§ **Information shown**:
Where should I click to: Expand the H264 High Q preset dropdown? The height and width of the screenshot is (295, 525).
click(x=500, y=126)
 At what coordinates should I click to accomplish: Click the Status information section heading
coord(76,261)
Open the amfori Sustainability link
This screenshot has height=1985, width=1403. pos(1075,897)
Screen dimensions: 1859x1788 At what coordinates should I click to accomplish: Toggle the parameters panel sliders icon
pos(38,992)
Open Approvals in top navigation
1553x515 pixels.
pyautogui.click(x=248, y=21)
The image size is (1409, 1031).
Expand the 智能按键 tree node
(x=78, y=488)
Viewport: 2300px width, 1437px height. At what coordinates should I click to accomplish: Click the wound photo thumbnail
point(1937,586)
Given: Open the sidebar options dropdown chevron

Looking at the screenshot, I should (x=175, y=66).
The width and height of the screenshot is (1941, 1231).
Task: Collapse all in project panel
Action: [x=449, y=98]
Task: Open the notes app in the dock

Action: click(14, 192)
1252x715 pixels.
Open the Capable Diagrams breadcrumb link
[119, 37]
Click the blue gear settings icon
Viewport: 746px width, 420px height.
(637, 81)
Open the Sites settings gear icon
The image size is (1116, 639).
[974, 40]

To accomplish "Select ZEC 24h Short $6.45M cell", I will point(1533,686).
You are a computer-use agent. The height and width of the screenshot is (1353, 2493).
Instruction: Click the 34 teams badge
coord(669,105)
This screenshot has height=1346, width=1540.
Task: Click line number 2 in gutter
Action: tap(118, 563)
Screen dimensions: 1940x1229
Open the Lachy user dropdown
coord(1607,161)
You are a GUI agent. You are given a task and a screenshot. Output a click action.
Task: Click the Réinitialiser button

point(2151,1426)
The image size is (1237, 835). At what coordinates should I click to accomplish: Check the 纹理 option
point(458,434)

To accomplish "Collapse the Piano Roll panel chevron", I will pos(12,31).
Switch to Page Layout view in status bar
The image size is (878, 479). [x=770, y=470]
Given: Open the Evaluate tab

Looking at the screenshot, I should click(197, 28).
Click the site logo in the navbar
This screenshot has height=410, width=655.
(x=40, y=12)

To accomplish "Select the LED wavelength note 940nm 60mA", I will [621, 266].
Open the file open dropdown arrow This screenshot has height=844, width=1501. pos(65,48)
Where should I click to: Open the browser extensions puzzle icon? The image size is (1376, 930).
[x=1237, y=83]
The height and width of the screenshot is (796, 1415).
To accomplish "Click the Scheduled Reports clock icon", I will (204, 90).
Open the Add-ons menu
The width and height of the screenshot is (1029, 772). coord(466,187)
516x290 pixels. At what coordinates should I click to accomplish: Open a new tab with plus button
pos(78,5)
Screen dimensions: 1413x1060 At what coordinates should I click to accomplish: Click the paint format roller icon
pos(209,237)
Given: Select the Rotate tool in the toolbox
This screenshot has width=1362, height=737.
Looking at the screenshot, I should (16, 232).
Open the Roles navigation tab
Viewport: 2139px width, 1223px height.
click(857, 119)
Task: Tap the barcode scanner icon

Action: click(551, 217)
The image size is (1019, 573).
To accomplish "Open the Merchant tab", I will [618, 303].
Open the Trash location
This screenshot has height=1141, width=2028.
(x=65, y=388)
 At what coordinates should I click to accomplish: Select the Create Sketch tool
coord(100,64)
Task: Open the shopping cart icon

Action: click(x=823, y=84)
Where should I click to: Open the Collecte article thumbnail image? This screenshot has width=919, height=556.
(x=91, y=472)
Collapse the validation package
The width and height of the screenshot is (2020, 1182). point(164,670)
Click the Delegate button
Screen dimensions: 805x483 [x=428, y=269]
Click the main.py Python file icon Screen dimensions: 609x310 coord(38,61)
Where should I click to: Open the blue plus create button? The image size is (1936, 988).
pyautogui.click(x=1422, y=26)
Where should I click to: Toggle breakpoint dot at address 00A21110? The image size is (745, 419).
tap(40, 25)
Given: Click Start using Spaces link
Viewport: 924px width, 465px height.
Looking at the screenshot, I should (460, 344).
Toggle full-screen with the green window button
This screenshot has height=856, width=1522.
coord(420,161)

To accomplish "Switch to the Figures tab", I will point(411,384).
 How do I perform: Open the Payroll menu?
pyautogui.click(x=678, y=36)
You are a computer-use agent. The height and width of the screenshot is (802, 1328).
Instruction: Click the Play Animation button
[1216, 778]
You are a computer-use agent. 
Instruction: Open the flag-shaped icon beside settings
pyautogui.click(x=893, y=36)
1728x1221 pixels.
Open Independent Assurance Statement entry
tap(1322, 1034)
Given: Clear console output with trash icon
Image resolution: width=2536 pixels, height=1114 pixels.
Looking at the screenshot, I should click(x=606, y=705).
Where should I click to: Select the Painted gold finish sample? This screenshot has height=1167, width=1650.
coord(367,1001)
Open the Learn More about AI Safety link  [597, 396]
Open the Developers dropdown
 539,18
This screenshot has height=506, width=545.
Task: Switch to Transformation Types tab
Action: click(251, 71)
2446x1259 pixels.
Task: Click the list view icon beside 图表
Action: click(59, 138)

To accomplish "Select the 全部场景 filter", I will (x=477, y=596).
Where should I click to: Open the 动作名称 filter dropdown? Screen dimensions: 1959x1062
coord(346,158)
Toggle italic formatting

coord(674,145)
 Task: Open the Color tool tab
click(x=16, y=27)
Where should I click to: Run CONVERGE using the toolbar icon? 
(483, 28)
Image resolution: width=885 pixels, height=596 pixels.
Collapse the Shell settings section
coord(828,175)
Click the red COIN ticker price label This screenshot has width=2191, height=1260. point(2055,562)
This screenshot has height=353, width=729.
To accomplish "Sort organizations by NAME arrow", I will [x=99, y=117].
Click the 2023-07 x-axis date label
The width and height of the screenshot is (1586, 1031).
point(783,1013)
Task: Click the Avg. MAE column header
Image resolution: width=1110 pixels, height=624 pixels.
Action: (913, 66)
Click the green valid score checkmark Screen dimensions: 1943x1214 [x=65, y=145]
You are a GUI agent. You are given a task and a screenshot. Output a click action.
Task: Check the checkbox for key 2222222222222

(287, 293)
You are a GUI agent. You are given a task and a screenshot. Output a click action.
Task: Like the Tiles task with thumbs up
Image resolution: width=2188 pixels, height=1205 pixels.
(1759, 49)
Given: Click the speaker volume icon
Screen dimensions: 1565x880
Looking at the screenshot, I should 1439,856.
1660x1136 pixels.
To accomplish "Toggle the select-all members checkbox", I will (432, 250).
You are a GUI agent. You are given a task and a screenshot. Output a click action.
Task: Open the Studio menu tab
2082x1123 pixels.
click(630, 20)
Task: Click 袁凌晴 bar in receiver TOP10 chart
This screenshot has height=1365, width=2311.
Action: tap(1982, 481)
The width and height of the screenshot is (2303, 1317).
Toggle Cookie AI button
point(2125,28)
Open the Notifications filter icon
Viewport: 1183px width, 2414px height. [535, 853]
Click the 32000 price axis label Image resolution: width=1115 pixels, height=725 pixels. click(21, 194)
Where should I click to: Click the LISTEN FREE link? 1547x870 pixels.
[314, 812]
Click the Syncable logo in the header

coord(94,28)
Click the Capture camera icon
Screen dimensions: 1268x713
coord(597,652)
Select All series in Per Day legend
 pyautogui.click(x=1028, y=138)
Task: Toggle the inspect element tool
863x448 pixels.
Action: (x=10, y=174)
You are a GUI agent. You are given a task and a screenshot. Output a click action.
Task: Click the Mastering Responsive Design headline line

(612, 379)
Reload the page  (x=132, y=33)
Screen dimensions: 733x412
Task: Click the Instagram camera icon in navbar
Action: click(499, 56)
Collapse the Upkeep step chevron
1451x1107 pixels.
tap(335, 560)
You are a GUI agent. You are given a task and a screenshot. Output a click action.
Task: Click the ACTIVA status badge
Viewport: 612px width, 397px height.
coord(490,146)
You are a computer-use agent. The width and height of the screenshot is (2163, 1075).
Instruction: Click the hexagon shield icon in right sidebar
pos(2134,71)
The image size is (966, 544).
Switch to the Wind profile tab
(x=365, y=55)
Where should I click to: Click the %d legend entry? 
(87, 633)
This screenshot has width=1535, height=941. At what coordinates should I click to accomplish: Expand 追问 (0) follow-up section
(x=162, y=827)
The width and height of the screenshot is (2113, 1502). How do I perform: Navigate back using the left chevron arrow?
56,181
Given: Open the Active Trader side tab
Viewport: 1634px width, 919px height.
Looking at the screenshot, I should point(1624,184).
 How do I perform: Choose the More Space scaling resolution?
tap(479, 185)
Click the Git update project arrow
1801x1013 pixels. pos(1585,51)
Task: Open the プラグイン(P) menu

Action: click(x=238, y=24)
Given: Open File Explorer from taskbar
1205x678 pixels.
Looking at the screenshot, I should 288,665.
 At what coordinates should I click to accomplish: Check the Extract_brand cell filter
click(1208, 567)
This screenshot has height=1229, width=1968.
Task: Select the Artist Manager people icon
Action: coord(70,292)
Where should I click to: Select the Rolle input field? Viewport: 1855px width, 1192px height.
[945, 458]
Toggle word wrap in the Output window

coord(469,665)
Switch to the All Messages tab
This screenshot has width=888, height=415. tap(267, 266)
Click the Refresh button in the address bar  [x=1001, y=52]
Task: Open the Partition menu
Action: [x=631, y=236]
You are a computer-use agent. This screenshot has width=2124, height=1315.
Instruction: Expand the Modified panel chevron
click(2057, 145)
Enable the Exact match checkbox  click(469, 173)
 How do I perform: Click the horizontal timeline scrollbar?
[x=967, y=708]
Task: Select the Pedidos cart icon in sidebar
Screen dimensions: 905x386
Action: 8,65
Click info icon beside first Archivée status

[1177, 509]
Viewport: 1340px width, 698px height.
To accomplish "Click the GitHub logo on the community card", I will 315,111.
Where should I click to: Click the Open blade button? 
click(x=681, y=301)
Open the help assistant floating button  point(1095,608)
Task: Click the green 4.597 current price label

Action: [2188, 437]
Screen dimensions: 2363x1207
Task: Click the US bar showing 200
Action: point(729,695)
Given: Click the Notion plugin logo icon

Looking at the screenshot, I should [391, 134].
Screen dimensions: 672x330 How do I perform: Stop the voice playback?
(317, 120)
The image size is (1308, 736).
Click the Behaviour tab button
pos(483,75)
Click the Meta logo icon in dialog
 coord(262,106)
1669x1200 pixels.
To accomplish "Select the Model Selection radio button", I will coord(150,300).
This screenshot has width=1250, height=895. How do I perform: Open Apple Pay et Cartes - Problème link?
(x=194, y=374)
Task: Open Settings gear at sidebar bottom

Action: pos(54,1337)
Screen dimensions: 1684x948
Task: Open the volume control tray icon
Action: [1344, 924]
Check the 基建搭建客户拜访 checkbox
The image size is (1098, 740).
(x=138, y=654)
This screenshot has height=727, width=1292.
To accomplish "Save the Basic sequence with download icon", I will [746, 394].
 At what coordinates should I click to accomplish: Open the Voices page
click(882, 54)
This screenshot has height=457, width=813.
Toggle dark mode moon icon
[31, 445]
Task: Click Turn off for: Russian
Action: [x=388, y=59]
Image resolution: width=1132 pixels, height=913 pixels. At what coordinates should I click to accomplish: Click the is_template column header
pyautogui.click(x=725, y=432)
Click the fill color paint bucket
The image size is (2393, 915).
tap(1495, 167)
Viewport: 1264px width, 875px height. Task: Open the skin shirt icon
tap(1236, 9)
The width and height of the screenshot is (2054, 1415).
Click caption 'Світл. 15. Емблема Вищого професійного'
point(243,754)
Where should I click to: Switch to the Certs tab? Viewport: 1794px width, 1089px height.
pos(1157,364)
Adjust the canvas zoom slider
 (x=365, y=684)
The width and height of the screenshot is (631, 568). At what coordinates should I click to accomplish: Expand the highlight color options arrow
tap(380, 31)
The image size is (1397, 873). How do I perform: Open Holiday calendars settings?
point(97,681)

§ **Goal of the exercise**: Your answer must be the data above, copied exactly from its first line through the line containing "Screen dimensions: 1940x1229", and nothing more.

§ **Answer to this exercise**:
Where should I click to: Expand the H264 High Q preset dropdown? The height and width of the screenshot is (295, 525).
click(x=500, y=126)
 At what coordinates should I click to accomplish: Click the Status information section heading
coord(76,261)
Open the amfori Sustainability link
This screenshot has height=1985, width=1403. pos(1075,897)
Screen dimensions: 1859x1788 At what coordinates should I click to accomplish: Toggle the parameters panel sliders icon
pos(38,992)
Open Approvals in top navigation
1553x515 pixels.
pyautogui.click(x=248, y=21)
The image size is (1409, 1031).
Expand the 智能按键 tree node
(x=78, y=488)
Viewport: 2300px width, 1437px height. At what coordinates should I click to accomplish: Click the wound photo thumbnail
point(1937,586)
Given: Open the sidebar options dropdown chevron

Looking at the screenshot, I should (x=175, y=66).
The width and height of the screenshot is (1941, 1231).
Task: Collapse all in project panel
Action: [x=449, y=98]
Task: Open the notes app in the dock

Action: click(14, 192)
1252x715 pixels.
Open the Capable Diagrams breadcrumb link
[119, 37]
Click the blue gear settings icon
Viewport: 746px width, 420px height.
(637, 81)
Open the Sites settings gear icon
The image size is (1116, 639).
[974, 40]

To accomplish "Select ZEC 24h Short $6.45M cell", I will point(1533,686).
You are a computer-use agent. The height and width of the screenshot is (1353, 2493).
Instruction: Click the 34 teams badge
coord(669,105)
This screenshot has height=1346, width=1540.
Task: Click line number 2 in gutter
Action: tap(118, 563)
Screen dimensions: 1940x1229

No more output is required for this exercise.